## TASK DETAILS
Below are the records. State how many of their lines hold the word "computer", and add nothing else.

Content starts

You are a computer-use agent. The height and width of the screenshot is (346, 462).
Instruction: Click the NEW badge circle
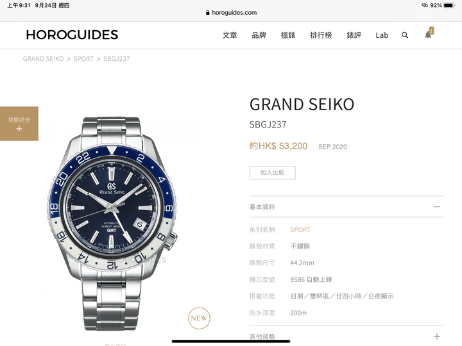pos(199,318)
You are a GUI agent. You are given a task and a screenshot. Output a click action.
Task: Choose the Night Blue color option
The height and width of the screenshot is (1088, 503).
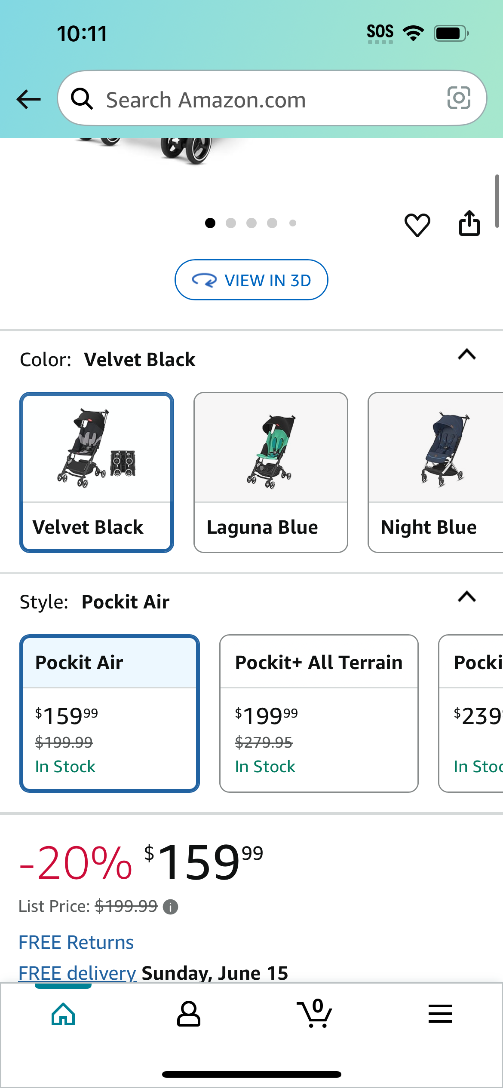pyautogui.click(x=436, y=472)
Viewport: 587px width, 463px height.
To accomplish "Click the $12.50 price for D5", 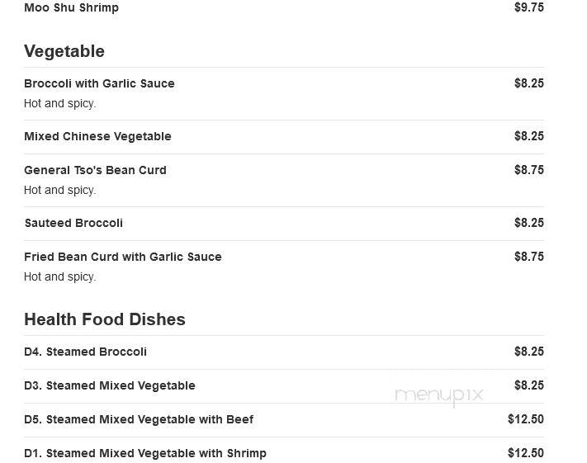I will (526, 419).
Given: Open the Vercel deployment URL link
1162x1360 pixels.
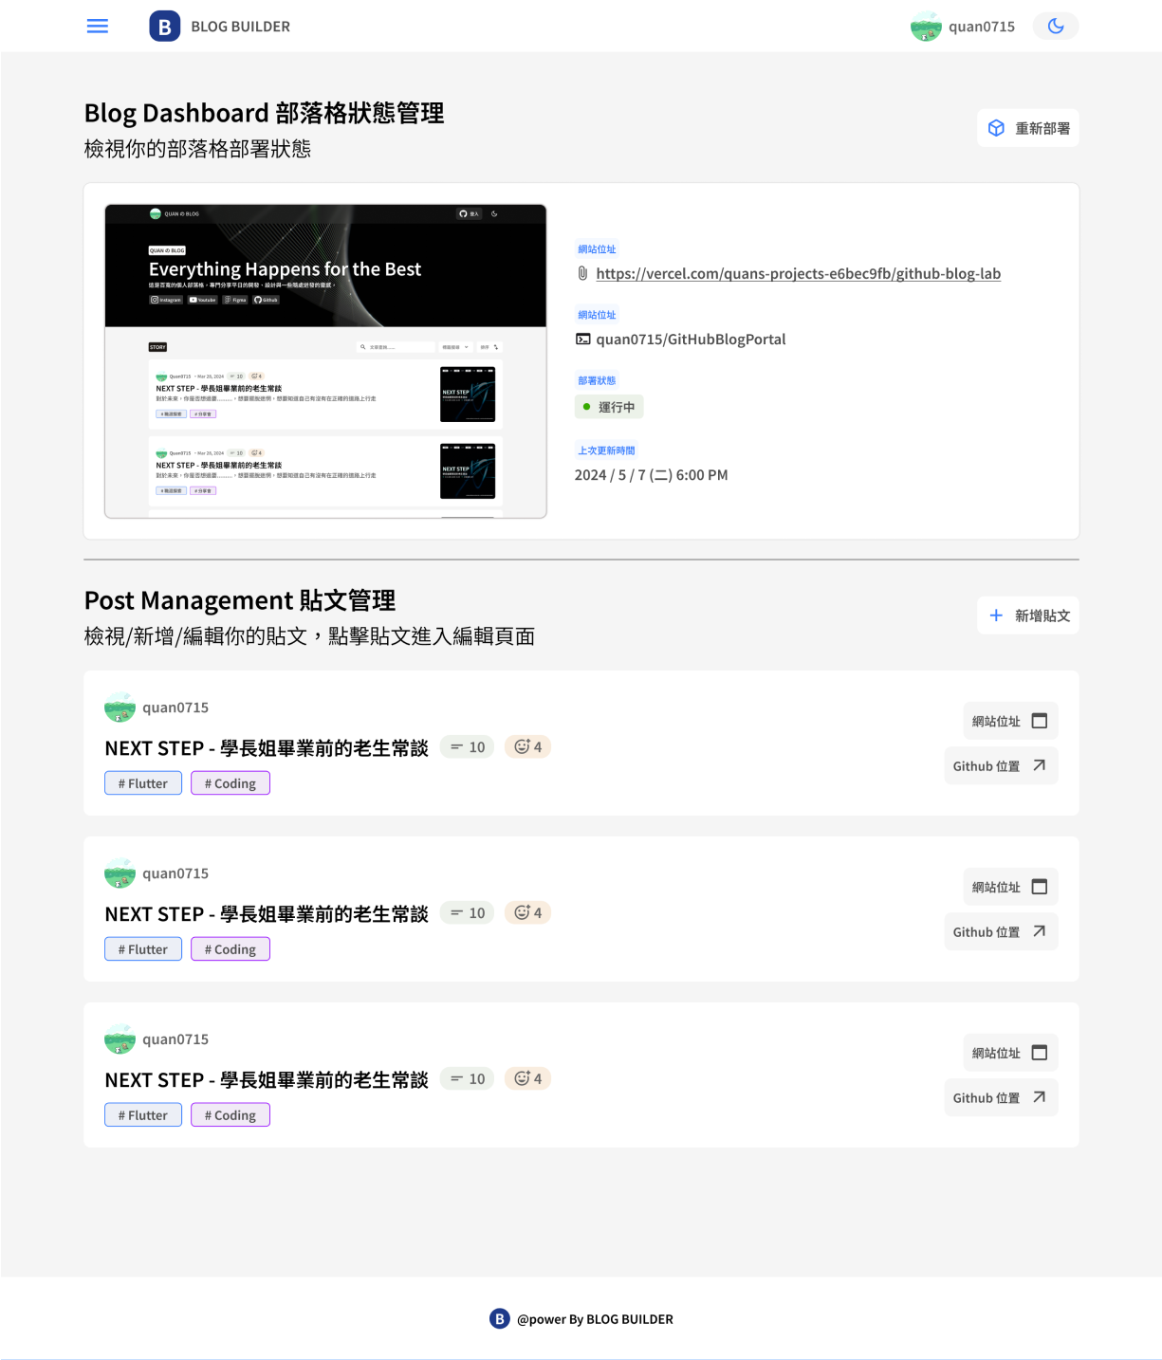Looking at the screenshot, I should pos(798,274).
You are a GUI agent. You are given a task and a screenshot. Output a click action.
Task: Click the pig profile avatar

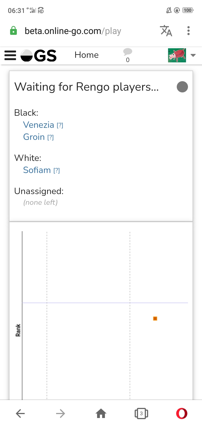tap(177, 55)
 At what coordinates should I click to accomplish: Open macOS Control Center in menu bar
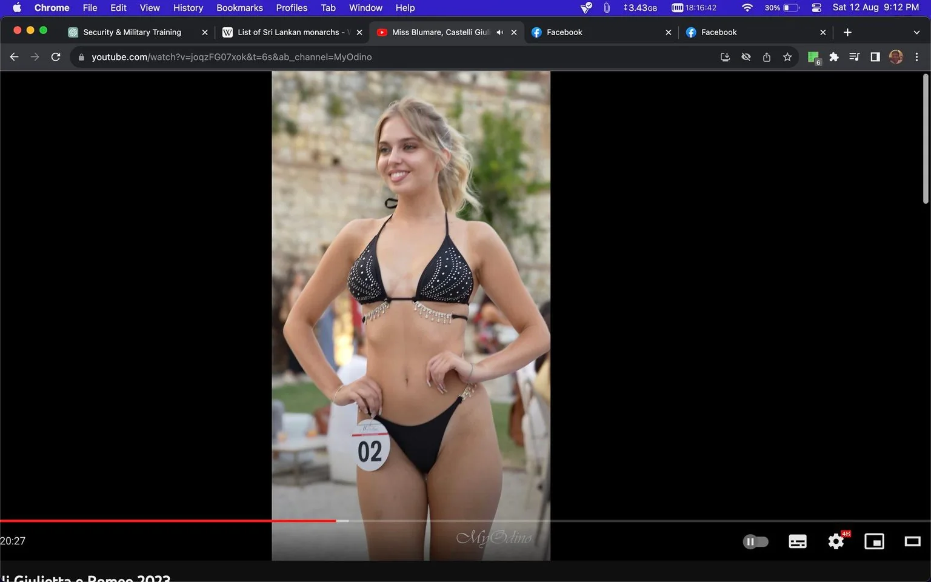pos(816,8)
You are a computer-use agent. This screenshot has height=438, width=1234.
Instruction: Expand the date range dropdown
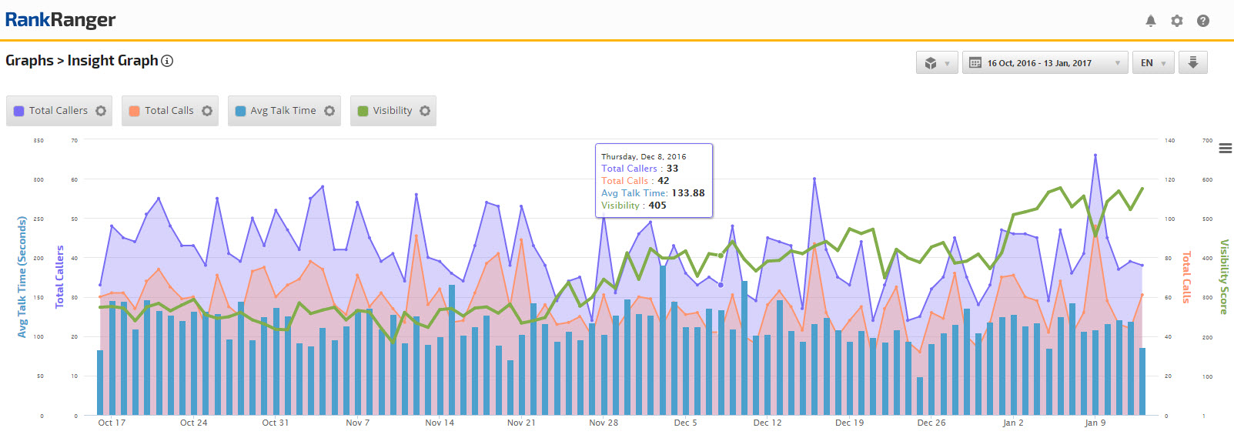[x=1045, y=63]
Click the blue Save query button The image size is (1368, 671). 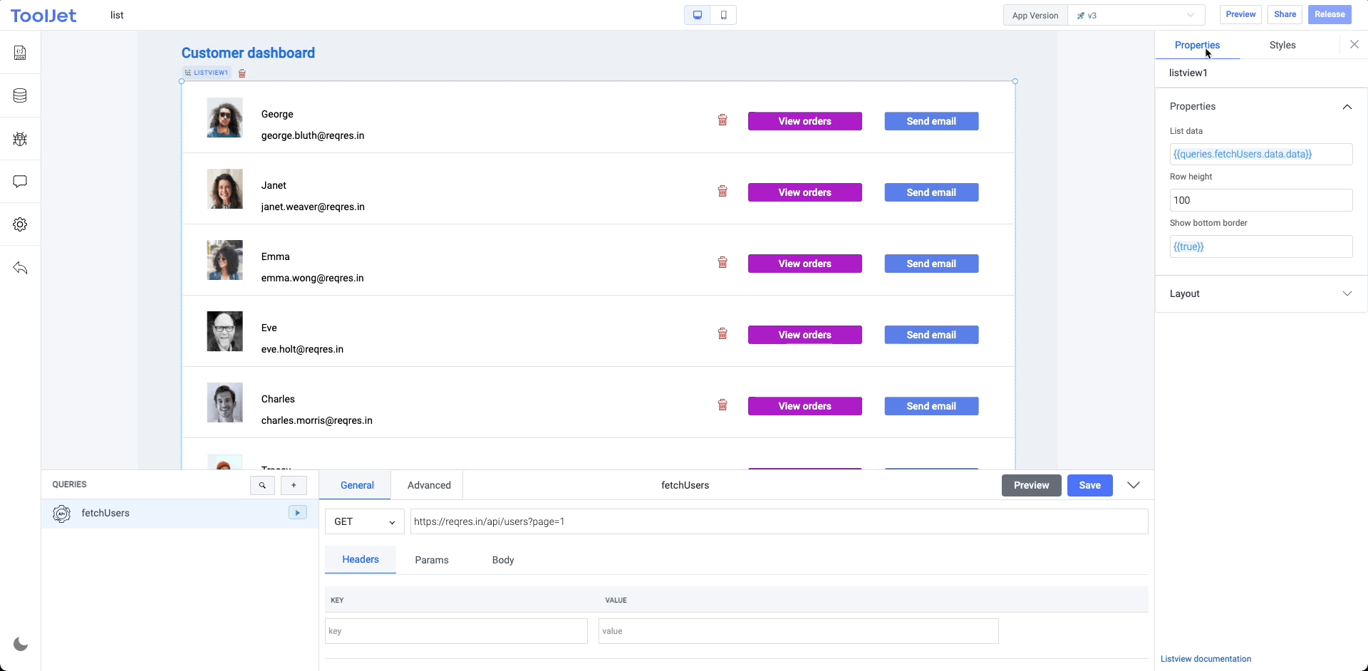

Content ends

## FINISHED TASK
2